What is being asked: In the records below, find the line that contains "1148x1042 pixels. How", then write out that line and each one after it exactly, up to and including the last.

(Beginning of Dataset)

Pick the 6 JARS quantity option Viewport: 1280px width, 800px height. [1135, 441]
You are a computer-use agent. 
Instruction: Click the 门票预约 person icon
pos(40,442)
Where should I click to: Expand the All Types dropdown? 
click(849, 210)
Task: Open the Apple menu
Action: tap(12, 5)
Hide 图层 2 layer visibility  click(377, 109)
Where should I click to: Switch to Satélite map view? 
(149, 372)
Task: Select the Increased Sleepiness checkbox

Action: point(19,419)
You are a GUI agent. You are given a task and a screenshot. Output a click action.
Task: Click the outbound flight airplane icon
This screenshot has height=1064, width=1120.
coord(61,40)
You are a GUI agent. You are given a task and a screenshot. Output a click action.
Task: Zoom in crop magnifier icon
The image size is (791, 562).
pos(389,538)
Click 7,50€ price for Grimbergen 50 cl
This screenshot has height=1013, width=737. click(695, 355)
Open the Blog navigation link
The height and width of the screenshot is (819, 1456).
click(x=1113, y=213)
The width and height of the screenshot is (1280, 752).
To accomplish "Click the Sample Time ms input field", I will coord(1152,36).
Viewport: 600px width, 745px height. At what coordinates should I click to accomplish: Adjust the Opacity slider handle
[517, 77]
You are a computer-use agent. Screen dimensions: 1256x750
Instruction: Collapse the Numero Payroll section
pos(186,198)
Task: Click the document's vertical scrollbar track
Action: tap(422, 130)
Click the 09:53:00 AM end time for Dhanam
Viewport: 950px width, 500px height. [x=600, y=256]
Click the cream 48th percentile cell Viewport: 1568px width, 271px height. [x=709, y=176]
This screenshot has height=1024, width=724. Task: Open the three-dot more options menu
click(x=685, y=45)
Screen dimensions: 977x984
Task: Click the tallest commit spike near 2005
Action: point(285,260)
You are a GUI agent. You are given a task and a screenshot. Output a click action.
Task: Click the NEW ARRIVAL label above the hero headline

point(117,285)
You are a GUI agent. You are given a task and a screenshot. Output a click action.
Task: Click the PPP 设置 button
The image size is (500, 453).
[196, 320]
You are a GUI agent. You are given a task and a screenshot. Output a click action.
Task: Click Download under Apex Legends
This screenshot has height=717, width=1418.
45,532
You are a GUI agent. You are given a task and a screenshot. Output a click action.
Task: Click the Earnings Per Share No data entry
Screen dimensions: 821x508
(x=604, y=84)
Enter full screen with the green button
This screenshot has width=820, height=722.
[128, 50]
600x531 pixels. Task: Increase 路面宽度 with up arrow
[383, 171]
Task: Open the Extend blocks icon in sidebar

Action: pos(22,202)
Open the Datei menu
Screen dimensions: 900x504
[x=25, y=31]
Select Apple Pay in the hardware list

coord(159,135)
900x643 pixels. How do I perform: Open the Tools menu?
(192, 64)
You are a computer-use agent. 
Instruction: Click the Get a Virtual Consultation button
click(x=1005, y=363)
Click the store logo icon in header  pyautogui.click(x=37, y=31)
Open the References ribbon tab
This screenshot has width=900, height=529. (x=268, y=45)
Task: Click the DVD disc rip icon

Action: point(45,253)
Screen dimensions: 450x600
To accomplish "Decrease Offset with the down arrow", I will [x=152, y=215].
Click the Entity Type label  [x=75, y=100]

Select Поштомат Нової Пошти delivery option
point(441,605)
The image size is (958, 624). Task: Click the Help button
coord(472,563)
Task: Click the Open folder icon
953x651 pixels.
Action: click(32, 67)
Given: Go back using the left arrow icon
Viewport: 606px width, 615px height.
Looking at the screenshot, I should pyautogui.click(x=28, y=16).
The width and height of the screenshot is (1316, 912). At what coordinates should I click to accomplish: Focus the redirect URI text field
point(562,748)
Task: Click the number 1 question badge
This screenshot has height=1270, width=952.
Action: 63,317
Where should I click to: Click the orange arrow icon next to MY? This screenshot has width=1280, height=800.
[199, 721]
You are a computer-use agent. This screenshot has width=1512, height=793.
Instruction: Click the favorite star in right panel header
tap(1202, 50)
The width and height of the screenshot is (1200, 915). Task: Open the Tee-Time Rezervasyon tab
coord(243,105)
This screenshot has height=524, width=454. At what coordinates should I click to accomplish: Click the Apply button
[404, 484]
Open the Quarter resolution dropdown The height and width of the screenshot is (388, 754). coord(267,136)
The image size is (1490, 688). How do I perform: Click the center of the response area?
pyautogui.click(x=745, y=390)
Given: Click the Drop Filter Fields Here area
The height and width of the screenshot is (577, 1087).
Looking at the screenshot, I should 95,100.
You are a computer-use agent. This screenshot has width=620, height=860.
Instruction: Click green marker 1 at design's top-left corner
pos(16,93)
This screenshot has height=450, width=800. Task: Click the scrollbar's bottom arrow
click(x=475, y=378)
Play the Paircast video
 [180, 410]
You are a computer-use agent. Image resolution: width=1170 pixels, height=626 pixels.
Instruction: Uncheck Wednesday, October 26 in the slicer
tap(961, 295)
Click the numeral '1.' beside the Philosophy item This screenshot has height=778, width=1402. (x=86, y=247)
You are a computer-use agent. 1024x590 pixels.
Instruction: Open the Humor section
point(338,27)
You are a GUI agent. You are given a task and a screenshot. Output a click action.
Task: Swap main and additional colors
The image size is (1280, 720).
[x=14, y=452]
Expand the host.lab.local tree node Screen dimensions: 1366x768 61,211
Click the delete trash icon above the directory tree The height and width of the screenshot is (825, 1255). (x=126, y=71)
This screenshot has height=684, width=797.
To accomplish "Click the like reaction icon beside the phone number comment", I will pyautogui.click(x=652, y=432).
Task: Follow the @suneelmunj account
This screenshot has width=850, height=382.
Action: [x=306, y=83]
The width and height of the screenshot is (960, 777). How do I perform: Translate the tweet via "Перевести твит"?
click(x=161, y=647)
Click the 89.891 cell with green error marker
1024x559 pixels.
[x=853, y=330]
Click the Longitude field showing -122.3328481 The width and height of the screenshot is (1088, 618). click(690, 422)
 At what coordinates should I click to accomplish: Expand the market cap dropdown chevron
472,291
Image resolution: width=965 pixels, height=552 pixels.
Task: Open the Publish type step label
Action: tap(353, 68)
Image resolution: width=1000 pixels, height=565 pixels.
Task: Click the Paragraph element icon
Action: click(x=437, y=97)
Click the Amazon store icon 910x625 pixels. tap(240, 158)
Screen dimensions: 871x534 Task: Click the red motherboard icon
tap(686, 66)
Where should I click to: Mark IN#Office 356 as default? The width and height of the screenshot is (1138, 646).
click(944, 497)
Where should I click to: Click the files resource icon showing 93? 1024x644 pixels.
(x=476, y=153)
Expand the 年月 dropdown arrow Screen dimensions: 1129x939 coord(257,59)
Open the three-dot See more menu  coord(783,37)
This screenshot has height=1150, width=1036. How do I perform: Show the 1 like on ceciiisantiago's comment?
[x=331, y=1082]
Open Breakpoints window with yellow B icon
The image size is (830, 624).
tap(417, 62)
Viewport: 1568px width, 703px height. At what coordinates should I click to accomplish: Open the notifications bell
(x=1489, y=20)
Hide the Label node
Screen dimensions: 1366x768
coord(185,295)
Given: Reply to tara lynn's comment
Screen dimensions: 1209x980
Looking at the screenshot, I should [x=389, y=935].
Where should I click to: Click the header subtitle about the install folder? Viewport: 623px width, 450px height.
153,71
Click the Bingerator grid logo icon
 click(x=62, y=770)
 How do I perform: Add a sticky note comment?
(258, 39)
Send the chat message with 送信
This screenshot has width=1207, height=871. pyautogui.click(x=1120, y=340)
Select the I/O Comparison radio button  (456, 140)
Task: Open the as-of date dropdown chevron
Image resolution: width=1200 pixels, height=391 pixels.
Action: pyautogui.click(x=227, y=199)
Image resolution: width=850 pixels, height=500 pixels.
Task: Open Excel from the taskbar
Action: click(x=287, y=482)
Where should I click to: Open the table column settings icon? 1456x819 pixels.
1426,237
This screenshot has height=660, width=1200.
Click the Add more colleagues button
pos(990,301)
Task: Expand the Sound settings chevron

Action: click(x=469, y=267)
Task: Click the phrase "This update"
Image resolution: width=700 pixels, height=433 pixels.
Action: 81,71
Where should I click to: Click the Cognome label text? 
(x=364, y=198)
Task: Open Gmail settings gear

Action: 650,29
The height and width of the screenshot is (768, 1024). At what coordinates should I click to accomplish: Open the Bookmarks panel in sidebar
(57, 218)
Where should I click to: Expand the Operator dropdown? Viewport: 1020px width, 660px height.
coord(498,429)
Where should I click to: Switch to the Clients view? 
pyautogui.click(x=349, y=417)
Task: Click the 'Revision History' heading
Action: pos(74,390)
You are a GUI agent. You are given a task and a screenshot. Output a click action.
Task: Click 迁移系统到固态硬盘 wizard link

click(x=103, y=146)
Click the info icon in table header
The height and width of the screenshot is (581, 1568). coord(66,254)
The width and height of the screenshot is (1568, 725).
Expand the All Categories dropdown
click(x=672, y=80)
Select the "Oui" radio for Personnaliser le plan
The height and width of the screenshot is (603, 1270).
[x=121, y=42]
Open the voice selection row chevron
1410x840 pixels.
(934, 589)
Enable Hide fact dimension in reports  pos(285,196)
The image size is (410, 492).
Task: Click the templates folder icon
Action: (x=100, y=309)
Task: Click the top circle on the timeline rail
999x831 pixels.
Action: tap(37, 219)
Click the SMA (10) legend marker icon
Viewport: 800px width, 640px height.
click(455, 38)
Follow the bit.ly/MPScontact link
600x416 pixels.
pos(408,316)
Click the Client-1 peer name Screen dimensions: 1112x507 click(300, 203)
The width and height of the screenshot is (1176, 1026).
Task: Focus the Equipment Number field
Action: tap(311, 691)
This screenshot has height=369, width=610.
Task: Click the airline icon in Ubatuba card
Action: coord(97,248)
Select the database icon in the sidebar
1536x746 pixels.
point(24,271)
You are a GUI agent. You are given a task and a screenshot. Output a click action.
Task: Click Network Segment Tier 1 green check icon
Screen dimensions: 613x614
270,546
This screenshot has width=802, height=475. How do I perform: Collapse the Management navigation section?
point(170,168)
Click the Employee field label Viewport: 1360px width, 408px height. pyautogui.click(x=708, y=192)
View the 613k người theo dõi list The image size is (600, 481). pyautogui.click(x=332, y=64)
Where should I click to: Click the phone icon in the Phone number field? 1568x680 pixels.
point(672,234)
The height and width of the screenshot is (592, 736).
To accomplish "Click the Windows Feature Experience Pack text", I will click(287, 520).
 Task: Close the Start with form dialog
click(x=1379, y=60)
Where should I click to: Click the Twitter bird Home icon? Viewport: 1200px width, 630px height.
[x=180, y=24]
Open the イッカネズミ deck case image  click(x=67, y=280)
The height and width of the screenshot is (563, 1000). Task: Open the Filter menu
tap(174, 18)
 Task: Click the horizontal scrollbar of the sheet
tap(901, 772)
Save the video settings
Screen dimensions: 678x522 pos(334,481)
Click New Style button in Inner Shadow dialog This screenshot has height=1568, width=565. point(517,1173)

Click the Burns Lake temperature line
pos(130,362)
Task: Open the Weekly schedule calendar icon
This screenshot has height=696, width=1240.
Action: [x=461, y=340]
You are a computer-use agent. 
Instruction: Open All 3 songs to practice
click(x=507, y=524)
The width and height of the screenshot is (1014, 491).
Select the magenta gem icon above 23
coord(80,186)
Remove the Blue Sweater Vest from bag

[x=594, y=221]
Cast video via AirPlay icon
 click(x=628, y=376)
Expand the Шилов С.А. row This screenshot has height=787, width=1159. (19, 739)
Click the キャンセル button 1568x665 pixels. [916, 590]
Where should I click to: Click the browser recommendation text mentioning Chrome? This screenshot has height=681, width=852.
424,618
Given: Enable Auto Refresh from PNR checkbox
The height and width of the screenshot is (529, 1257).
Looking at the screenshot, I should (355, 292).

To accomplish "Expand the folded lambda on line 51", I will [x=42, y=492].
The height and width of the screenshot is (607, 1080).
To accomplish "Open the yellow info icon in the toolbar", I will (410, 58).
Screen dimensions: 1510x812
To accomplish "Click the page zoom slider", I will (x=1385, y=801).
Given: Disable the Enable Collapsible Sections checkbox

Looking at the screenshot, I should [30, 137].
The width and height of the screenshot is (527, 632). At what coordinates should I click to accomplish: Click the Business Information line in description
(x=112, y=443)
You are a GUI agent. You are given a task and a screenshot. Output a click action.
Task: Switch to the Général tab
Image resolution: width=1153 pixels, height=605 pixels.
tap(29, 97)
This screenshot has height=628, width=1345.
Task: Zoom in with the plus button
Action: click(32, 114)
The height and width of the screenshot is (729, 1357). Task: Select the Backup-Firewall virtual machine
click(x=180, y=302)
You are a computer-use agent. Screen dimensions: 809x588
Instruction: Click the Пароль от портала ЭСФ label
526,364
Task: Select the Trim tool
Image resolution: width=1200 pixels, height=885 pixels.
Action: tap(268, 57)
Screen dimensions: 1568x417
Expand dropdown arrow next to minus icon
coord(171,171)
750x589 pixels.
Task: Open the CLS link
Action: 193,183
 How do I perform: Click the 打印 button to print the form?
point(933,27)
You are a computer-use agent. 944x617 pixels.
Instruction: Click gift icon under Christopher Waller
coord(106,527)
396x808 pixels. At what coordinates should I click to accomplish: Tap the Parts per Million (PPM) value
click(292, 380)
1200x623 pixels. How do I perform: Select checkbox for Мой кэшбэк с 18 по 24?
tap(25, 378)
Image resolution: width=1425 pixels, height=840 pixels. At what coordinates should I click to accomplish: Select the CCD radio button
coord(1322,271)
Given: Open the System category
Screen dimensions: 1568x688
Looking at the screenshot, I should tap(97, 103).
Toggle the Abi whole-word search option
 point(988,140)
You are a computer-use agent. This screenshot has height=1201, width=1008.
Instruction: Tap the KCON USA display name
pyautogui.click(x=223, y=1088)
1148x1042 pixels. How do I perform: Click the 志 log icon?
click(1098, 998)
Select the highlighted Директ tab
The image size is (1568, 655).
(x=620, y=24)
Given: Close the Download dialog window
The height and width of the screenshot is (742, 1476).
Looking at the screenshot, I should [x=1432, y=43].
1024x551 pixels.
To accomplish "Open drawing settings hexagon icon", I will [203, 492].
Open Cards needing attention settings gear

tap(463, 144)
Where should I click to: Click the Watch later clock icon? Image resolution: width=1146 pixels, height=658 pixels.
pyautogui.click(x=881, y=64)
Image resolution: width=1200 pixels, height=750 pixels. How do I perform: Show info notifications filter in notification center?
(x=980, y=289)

(End of Dataset)

Your solution:
1148x1042 pixels. How do I perform: Click the 志 log icon?
click(1098, 998)
Select the highlighted Директ tab
The image size is (1568, 655).
(x=620, y=24)
Given: Close the Download dialog window
The height and width of the screenshot is (742, 1476).
Looking at the screenshot, I should [x=1432, y=43].
1024x551 pixels.
To accomplish "Open drawing settings hexagon icon", I will [203, 492].
Open Cards needing attention settings gear

tap(463, 144)
Where should I click to: Click the Watch later clock icon? Image resolution: width=1146 pixels, height=658 pixels.
pyautogui.click(x=881, y=64)
Image resolution: width=1200 pixels, height=750 pixels. How do I perform: Show info notifications filter in notification center?
(x=980, y=289)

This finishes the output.